**** EXTRACTED TEXT ****

When talking about the career of Norma Shearer, it’s impossible to not discuss the career of Irving Thalberg. Being married to one of the most celebrated producers in Hollywood meant that her career became very closely intertwined with his, particularly throughout the 1930s.
During the 1920s, Norma Shearer worked her way up to become one of the biggest stars at Metro Goldwyn Mayer. After starring in movies with other luminaries of the silent film era like John Gilbert, Ramon Novarro, and Lon Chaney, she transitioned well into talkies and won an Academy Award for her performance in 1930’s The Divorcee. With her 1927 marriage to Irving Thalberg, they had become one of the biggest power couples in Hollywood. Thalberg was often accused of only caring about Norma’s films, but I’ve never thought that was a fair assessment of his career. However, he did work to help her have the career of her dreams.
By the mid-1930s, Norma’s career had hit a crossroads. With production codes being fully enforced, she was no longer able to play the sophisticated, liberated women she exemplified in the pre-Code era and, under Thalberg’s guidance, she entered the “prestige picture” era of her career. Years later, when television entered the mainstream, the films she made during this time were the ones she would become most closely associated with for several decades, not her pre-Code work.
Of all the movies made during this phase of her career, 1936’s Romeo and Juliet is unquestionably one of the two that best reflects her status as the queen of MGM. As if a Shakespeare production didn’t carry enough prestige on its own, it was a truly lavish production. And it’s also the movie the Independent Theater Owners Association was complaining about when they published their Box Office Poison ad in May 1938 and included Norma Shearer on their list of stars they claimed did little to draw people into theaters.

**** ITEMS ****

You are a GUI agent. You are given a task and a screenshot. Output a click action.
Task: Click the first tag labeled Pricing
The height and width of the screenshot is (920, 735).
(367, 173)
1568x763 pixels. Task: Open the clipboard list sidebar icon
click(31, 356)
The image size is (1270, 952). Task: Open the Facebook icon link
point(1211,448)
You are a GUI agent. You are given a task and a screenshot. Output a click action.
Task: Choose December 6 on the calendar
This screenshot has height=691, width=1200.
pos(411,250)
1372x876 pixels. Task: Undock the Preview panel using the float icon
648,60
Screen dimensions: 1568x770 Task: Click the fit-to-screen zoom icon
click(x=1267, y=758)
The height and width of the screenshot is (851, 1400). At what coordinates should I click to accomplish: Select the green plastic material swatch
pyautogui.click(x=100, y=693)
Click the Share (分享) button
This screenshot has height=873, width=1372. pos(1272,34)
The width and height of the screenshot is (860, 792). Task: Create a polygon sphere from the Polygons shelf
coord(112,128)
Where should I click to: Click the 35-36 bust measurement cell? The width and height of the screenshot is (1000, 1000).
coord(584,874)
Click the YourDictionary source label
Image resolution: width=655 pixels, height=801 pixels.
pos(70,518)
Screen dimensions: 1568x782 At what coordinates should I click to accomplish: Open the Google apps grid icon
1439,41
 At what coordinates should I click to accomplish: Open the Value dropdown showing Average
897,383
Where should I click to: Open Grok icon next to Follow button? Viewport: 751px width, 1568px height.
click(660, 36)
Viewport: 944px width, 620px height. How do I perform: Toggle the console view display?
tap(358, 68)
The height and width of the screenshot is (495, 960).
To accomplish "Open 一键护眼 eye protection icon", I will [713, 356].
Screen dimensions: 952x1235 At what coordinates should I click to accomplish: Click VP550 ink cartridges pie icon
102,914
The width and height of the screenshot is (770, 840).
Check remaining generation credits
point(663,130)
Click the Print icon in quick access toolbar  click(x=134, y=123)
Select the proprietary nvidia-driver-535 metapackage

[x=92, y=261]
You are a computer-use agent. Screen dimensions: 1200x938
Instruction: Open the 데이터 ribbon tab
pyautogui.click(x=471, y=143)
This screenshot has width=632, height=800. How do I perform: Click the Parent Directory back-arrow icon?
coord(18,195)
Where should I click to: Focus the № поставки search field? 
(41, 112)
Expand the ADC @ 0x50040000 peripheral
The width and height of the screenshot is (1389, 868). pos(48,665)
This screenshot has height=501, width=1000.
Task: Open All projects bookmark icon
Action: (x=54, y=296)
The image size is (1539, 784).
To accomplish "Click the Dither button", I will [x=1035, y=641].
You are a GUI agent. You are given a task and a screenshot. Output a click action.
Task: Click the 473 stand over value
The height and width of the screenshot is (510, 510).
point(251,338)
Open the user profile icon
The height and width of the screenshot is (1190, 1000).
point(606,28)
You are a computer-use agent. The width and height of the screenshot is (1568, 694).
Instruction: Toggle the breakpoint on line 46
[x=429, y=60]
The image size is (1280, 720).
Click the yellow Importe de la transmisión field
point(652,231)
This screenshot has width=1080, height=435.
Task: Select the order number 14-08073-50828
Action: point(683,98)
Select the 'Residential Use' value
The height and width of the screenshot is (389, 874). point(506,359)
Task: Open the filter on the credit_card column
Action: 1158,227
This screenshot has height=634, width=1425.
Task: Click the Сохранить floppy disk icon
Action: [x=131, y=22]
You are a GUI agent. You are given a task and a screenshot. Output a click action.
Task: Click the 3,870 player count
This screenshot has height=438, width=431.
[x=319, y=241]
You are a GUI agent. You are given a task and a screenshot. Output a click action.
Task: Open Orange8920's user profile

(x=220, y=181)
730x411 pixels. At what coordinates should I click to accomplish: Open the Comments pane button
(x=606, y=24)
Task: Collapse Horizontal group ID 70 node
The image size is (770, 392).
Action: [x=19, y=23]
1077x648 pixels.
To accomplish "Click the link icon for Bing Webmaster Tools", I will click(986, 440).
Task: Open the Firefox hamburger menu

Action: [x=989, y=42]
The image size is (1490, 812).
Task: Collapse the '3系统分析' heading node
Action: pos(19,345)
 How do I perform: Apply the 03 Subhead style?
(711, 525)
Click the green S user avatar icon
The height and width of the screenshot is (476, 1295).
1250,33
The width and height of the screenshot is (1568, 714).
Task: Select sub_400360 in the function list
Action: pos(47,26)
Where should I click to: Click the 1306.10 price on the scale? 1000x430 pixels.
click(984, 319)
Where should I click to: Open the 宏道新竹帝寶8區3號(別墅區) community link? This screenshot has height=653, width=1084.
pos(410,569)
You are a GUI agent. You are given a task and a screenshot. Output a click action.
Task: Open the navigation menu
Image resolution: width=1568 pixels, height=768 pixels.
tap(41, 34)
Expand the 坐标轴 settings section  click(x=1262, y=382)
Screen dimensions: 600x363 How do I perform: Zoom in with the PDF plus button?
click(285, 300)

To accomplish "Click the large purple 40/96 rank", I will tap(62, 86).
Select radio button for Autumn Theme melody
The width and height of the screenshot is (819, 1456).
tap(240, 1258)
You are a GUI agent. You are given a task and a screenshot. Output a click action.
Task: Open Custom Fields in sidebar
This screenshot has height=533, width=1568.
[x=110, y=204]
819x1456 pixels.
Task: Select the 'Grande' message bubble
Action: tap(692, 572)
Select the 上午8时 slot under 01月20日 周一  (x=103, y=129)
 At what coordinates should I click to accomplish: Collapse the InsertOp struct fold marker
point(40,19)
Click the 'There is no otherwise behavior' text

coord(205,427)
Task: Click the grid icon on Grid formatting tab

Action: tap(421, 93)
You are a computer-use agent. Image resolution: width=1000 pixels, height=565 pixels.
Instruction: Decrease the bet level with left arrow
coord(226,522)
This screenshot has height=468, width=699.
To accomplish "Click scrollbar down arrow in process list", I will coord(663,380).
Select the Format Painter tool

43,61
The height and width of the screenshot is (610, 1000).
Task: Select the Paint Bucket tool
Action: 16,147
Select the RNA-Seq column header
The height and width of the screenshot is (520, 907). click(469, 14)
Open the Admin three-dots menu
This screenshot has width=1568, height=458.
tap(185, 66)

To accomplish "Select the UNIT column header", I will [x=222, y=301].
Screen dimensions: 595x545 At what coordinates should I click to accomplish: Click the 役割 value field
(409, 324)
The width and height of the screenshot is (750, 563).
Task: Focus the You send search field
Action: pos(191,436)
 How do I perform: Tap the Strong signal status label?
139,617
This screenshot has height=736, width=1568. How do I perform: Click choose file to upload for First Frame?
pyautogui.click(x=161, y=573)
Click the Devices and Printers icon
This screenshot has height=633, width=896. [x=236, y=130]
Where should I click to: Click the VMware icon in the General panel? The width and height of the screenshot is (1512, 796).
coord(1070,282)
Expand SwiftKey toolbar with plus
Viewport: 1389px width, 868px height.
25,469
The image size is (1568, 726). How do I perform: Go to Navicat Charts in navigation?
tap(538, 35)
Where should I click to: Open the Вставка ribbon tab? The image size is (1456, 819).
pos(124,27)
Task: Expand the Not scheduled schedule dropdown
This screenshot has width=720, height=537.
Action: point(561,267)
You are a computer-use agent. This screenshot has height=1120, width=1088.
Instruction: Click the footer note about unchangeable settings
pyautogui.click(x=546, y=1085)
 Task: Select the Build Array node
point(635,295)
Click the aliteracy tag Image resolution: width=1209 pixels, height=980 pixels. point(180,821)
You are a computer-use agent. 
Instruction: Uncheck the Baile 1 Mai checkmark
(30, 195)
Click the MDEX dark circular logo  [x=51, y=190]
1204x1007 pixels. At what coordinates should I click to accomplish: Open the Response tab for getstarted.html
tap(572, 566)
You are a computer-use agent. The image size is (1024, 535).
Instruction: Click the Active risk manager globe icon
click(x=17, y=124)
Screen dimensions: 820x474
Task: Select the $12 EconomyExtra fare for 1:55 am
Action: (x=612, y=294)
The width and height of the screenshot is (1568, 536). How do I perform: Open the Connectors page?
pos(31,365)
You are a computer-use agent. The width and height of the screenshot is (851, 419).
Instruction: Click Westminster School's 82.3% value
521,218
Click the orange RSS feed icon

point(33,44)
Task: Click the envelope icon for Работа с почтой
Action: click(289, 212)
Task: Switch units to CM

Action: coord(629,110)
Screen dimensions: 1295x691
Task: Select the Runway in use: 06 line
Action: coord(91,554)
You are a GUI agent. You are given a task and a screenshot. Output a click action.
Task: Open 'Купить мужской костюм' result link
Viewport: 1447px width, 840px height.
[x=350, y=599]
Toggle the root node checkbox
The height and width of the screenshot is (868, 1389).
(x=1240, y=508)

****

INSTRUCTIONS
1. Write out the part of the Norma Shearer text starting with "Of all the movies" and going on through "people into theaters.", word for word.
2. From the entries, pull out the lines starting with the line with "Select the proprietary" and going on through the line with "will [x=1035, y=641].", reproduced without any change.
The Norma Shearer text and the entries are unrelated material.

SOLUTIONS TO THE PROBLEMS
1.
Of all the movies made during this phase of her career, 1936’s Romeo and Juliet is unquestionably one of the two that best reflects her status as the queen of MGM. As if a Shakespeare production didn’t carry enough prestige on its own, it was a truly lavish production. And it’s also the movie the Independent Theater Owners Association was complaining about when they published their Box Office Poison ad in May 1938 and included Norma Shearer on their list of stars they claimed did little to draw people into theaters.

2.
Select the proprietary nvidia-driver-535 metapackage

[x=92, y=261]
You are a computer-use agent. Screen dimensions: 1200x938
Instruction: Open the 데이터 ribbon tab
pyautogui.click(x=471, y=143)
This screenshot has width=632, height=800. How do I perform: Click the Parent Directory back-arrow icon?
coord(18,195)
Where should I click to: Focus the № поставки search field? 
(41, 112)
Expand the ADC @ 0x50040000 peripheral
The width and height of the screenshot is (1389, 868). pos(48,665)
This screenshot has height=501, width=1000.
Task: Open All projects bookmark icon
Action: (x=54, y=296)
The image size is (1539, 784).
To accomplish "Click the Dither button", I will [x=1035, y=641].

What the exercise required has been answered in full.